Cigarro intensifica vício em cocaína, diz estudo
Num experimento com camundongos, cientistas encontraram pela primeira vez evidência biológica de que o cigarro serve de "porta de entrada" para outra droga.
Ao dar água com nicotina aos roedores, pesquisadores da Universidade Columbia, de Nova York, mostraram que o vício subsequente em cocaína ficava mais intenso.
"É claro que fumar cigarros não determina se alguém vai ou não experimentar cocaína. Isso não é um fenômeno biológico, e sim social" disse à Folha, Amir Levine, autor principal do trabalho.
"A maioria dos fumantes nunca chega a experimentar cocaína. Entretanto, se você se tornar um fumante crônico e só depois for exposto à cocaína, seu cérebro vai reagir de forma diferente, sim." No teste com camundongos, Levine verificou que os animais submetidos a uso crônico de nicotina eram mais propensos ao vício.
Editoria de Arte / Folhapress | ||
NO CÉREBRO
A nicotina, afirma ele, interfere na regulação do DNA das pessoas e acaba por aumentar a expressão de um gene chamado FosB, que já havia sido relacionado a propensão ao vício. Em estudo na revista "Science Translational Medicine", Levine já aponta um medicamento que pode reduzir esse efeito.
"Mostramos que a teofilina -um broncodilatador usado para tratar asma- bloqueia o efeito da cocaína em termos de expressão do FosB", diz o cientista, que contou com a orientação de Eric Kandel, ganhador do prêmio Nobel de Medicina de 2000. Segundo o pesquisador, a possibilidade de uso da teofilina para dependência ainda precisa ser investigada.
O estudo levanta o questionamento sobre se, em centros de reabilitação, deve haver uma política de tolerância com cigarros. Como é difícil largar dois vícios ao mesmo tempo, muitos pacientes continuam fumando enquanto lutam contra a cocaína.

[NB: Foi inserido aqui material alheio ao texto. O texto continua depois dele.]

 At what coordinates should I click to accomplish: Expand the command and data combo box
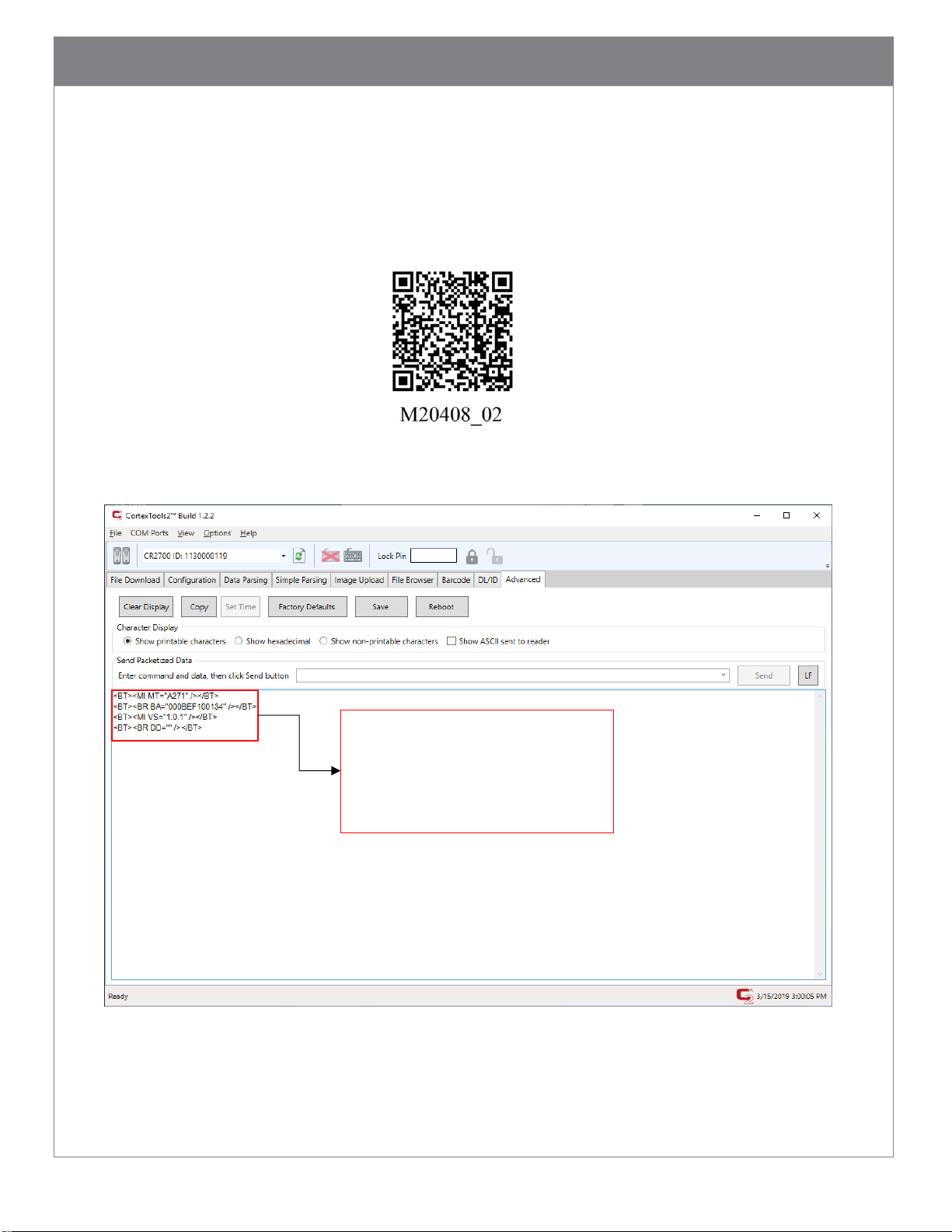pos(724,675)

Para tentar verificar a correspondência em humanos, Levine, com a ajuda da sanitarista Denise Kandel, mulher de Eric, analisou dados sobre consumo de drogas nos EUA.

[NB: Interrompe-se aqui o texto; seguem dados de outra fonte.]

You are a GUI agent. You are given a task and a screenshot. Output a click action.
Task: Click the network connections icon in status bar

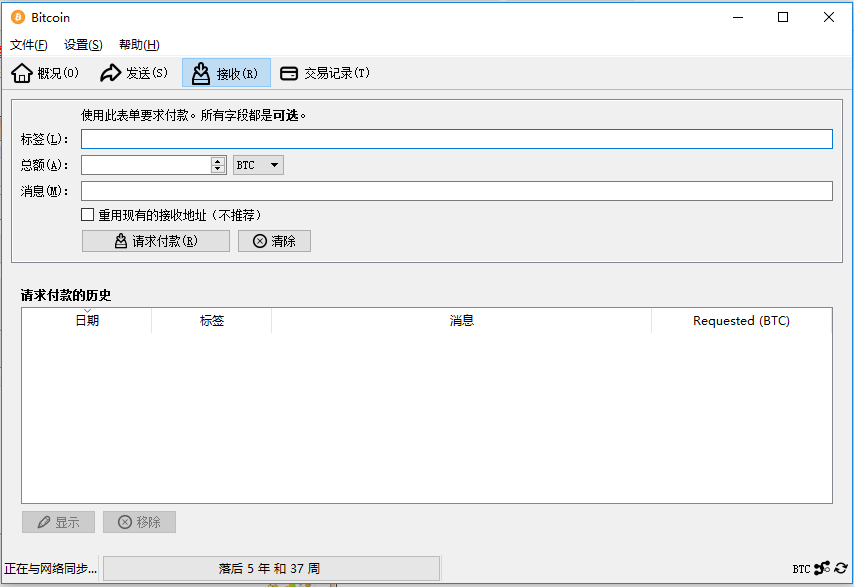(822, 569)
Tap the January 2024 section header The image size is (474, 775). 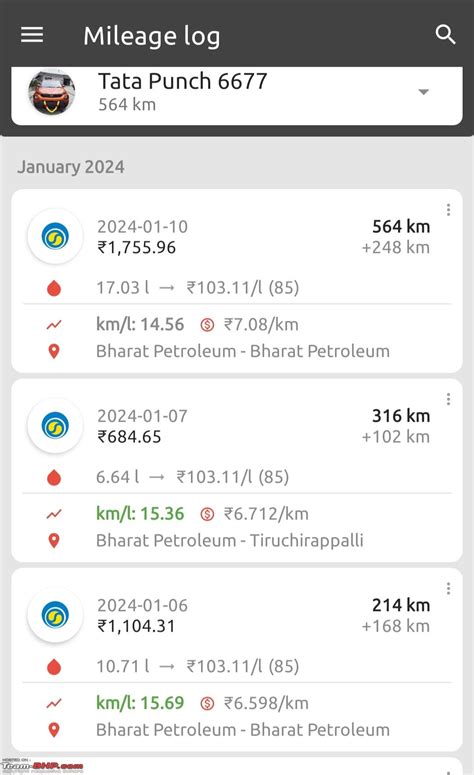pyautogui.click(x=71, y=167)
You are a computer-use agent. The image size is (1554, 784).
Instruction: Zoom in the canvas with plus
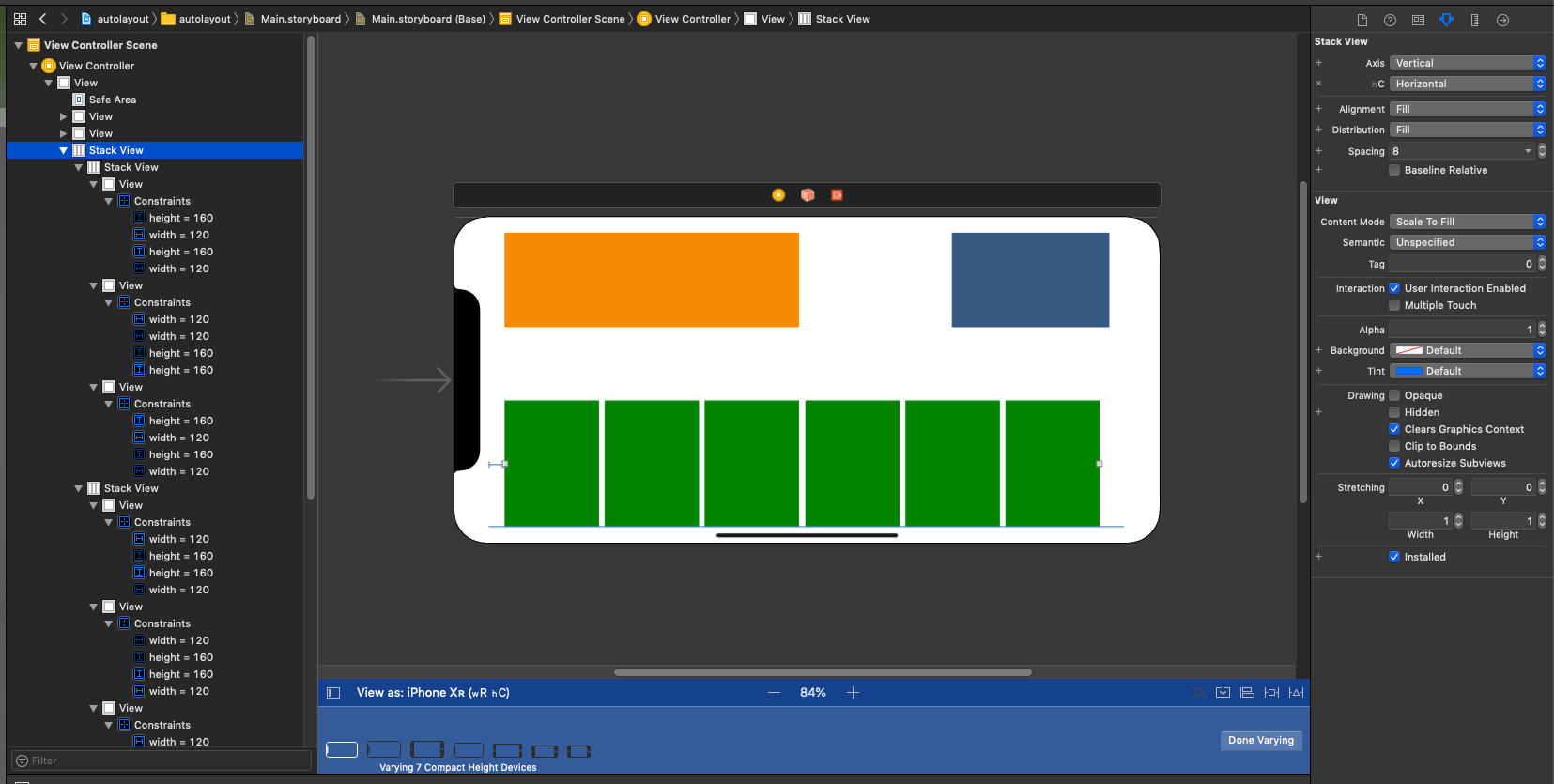tap(853, 693)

A porcentagem de pessoas que experimentavam cocaína e se viciavam era grande entre fumantes: 20%. Entre aqueles que nunca tinham fumado, era de apenas 6%. É um motivo a mais para que o combate ao cigarro seja uma prioridade de saúde pública, diz a pesquisadora.
Denise, que apresentou seus resultados ontem no Congresso Brasileiro de Psiquiatria no Rio de Janeiro, sugere que as investigações continuem. "Será que o álcool e a maconha --as outras duas drogas que mais atuam como "porta de entrada"-- também preparam o cérebro da mesma forma que a nicotina?", perguntou a cientista, em comunicado à imprensa.